The OECD should engage with trade unions – through the Trade Union Advisory Committee known as TUAC –  to gather evidence about these social costs of investment protection agreements. Understanding these costs is critical to understand concerns about globalisation.

No evidence for benefits of ISDS

While there are clear social costs of international investment agreements, it seems there has been no evidence presented to the OECD that investment protection agreements are needed.

International investors should take out private insurance if they want to guard against risk. Concerns we hear about the rule of law in some countries, meanwhile, can only be addressed by investing in development efforts to improve domestic legal systems. Indeed, countries have committed to such actions in the UN Sustainable Development Goals which include a goal to create Peace, Justice and Strong Institutions (Goal 16).

Addressing concerns

Global rules must provide workers with powers to claim their rights and oblige international investors to respect international labour standards.

This should involve commitments by countries to make the OECD guidelines on business and human rights binding, so there are material consequences (such as restrictions on export licenses) for international investors who fail to carry checks on labour standards in their operations, and serious penalties where abuses are found.

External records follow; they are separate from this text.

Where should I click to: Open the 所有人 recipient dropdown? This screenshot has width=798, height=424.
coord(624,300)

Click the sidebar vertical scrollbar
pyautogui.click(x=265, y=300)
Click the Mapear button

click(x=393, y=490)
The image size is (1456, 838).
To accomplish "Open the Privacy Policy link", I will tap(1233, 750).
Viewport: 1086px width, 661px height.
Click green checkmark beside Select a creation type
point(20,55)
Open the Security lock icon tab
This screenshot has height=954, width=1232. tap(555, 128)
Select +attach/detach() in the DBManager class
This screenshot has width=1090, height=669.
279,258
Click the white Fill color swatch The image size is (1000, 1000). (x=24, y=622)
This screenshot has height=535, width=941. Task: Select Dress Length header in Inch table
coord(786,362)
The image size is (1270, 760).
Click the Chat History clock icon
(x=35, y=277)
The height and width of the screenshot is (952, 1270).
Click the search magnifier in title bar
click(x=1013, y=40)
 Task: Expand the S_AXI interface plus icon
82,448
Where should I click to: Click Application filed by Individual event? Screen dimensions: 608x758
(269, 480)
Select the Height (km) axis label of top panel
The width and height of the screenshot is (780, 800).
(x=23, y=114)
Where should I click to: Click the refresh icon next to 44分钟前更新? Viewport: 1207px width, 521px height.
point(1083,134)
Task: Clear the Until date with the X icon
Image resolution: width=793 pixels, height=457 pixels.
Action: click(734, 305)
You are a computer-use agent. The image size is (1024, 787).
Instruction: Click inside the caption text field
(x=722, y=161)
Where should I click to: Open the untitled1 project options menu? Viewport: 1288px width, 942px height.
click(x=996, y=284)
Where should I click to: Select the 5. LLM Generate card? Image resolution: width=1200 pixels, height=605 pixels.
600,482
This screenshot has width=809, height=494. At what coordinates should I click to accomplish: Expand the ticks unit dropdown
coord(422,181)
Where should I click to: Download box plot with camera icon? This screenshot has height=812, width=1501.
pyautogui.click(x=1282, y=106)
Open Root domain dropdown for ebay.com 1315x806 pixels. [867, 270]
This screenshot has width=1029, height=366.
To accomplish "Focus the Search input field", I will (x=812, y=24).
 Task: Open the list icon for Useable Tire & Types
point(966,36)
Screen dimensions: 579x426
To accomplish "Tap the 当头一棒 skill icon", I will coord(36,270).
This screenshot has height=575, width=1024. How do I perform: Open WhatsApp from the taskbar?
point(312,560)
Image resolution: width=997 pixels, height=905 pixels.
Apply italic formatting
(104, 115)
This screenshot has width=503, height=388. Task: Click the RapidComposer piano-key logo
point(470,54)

Countries should also strengthen and better resource their OECD National Contact Points – the offices in each OECD member state that investigate when there are reports of abuse of workers’ rights in company supply chains.

Governments must put binding commitments to uphold labour standards in trade agreements with sanctions as the final penalty when labour standards are not respected.  The TUC will be working with ETUC to call for this in CETA in the upcoming review of the agreement’s labour chapter that the EU trade Commissioner has announced.

Finally, crucially, trade unions must be involved in processes to enforce labour standards in international trade and investment agreements.

The fact that working people have largely been excluded from the process of shaping globalisation has resulted in the unequal distribution of its benefits.  This exclusion has lead to the creation of systems that entrench unequal power relations and damage workers rights, like ISDS or the Investment Court System (which largely contains the same threats).

The engagement of the OECD, governments and employers  with trade unions and other stakeholders on ways to improve global investment rules is welcome.  This engagement must intensify to develop new systems and rules to ensure globalisation benefits the many not the few.